→ **Podany tekst**:
------------------------------------------------------------------------
Potępieni –
Chuck Palahniuk
RECENZJA NAS SAMYCH
Jesteście tam, Czytelnicy? To ja, Michał.
Z okazji premiery polskiego tłumaczenia kontynuacji
niniejszej powieści, postanowiłem przypomnieć sobie całość
od początku. Zajęty innymi lekturami czytałem raczej z
doskoku, ale kiedy tylko zasiadałem do czytania, inne
bieżące lektury traciły na znaczeniu. I choć kiedy kilka lat
temu powieść czytałem po raz pierwszy, umiarkowanie się nią
zachwyciłem, teraz dopiero w pełni doceniłem siłę jej wyrazu
i głębię.
Madison Spencer ma trzynaście lat, jest pulchna, jest
wygadana, jest elokwentna, ale przede wszystkim jest martwa.
Przedawkowała narkotyki i obecnie, potępiona i skazana na
wieczność w Piekle, na zawsze tkwi uwięziona w wieku
preadolescencyjnym, bez możliwości przeżycia pierwszej
miesiączki i wszystkich tych seksualnych doznań, o jakich
tyle słyszała od swoich wyzwolonych ex-rodziców, sławnych
celebrytów wielbionych przez cały świat. Piekło jednak jest
Piekłem tylko dlatego, że oczekujemy Raju. W Piekle wcale
nie musi być tak źle, wystarczy ułożyć sobie życie. I tak
wraz z seksowną Babette, punkiem Archerem, mózgowcem
Leonardem i futbolistą – z tą paczką skazanych na wieczne
potępienie nastolatków – kroczy przez krajobraz pełen
płomieni, niedoskrobanych płodów, zmarnowanej spermy,
przelanej krwi, wrzących wymiocin i największych zbrodniarzy
w dziejach świata, próbując znaleźć swoje miejsce i
rozpocząć godne życie pozagrobowe…
Geneza powstania tej powieści jest taka, że Palahniuk,
zastanawiając się nad tematyką śmierci – co w jego wypadku
nie jest niczym dziwnym, skoro planuje raz na dwa lata
samobójstwo i sposobi się do niego tak by odnaleźć na nowo
sens życia – doszedł do ciekawego wniosku, że zrozumienie
śmierci przyjdzie tak, jak przychodzi zrozumienie
dojrzewania. Lęki przed polucjami, pierwszym okresem, leki
przed nieznanymi przemianami, zastąpione zostają faktem
dokonanym i w jednej chwili wszystko wskakuje na swoje
miejsce. I tak samo na swoje miejsce wskoczy wszystko, gdy
tylko nadejdzie dla nas koniec. Wniosek prosty, oczywisty,
ale czy ktoś sformułował go kiedykolwiek przed nim? Czy ktoś
ubrał tak jak on w słowa to, co każdy czuł, ale nikt nie
potrafił nazwać?
------------------------------------------------------------------------
→ **Materiał**:
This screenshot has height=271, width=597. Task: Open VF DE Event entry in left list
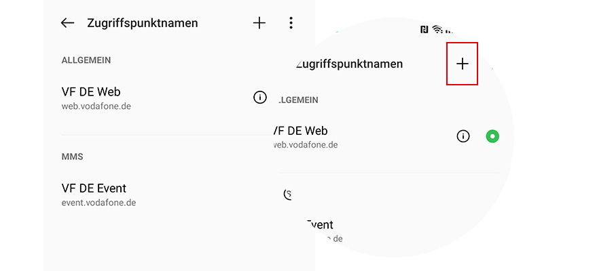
------------------------------------------------------------------------
→ **Cel ćwiczenia**: Kontynuuj recenzję powieści „Potępieni”, pisząc dalej od jej ostatniego zdania. Dane nie mają żadnego związku z recenzją powieści „Potępieni”.

→ **Wynik poniżej**:
Tak zrodziła się Maddy, która musi zmierzyć się z faktem
własnej śmiertelności, w kolejnych rozdziałach-listach do
Szatana, snując swoją opowieść o postżyciu, jak i swojej
przeszłości,
Dla Palahniuka temat Piekła powinien być rajem. Przynajmniej
tym pisarskim. Autor o tak chore wyobraźni i tak
kontrowersyjnych pomysłach, mógł odnaleźć w opowieści tej
sadomasochistyczną rozkosz, którą zaraziłby czytelnika. Nie
do końca tak to wyszło, nie do końca się spełniło, ale
spełniło na tyle rewelacyjnie, że książka zachwyca. I jako
jedyna, z tych, które czytałem, przeraża wizją Piekła. Nie
jego okrucieństw i obrzydliwości, ale obrazem zamkniętej
celi, w której większość z nas spędzi wieki popadając w
coraz większy obłęd.
Oczywiście to wszystko stanowi jedynie pretekst do snucia o
wiele bardziej ważkich rozważań o naszym konsumpcjonizmie,
naszej hipokryzji i naszym postrzeganiu właściwie
wszystkiego. To też ostra satyra na celebrycką brać, ale
zarazem i naszą głupotę w wielbieniu tych sławnych ze sławy
ludzi. Aktorów, pisarzy, wokalistów… Różni ją też styl, a
różnice te widać na pierwszy rzut oka, przy samym
przekartkowaniu powieści. Minimalizm i styl nie uległy
zmianie, zmienił się jednak balans pomiędzy opisami a
dialogami. Całości zaś bliżej do filozoficznej dysputy, do
recenzji ludzkości, wiwisekcji naszego życia, naszej
egzystencji, niż klasyczną powieść. Ale to nadal proza i
proza na naprawdę wysokim poziomie.
Tradycyjnie także zaskakują zwroty akcji i konkluzje, a
pisarstwo autora, choć nielekkie, satysfakcjonuje i poraża.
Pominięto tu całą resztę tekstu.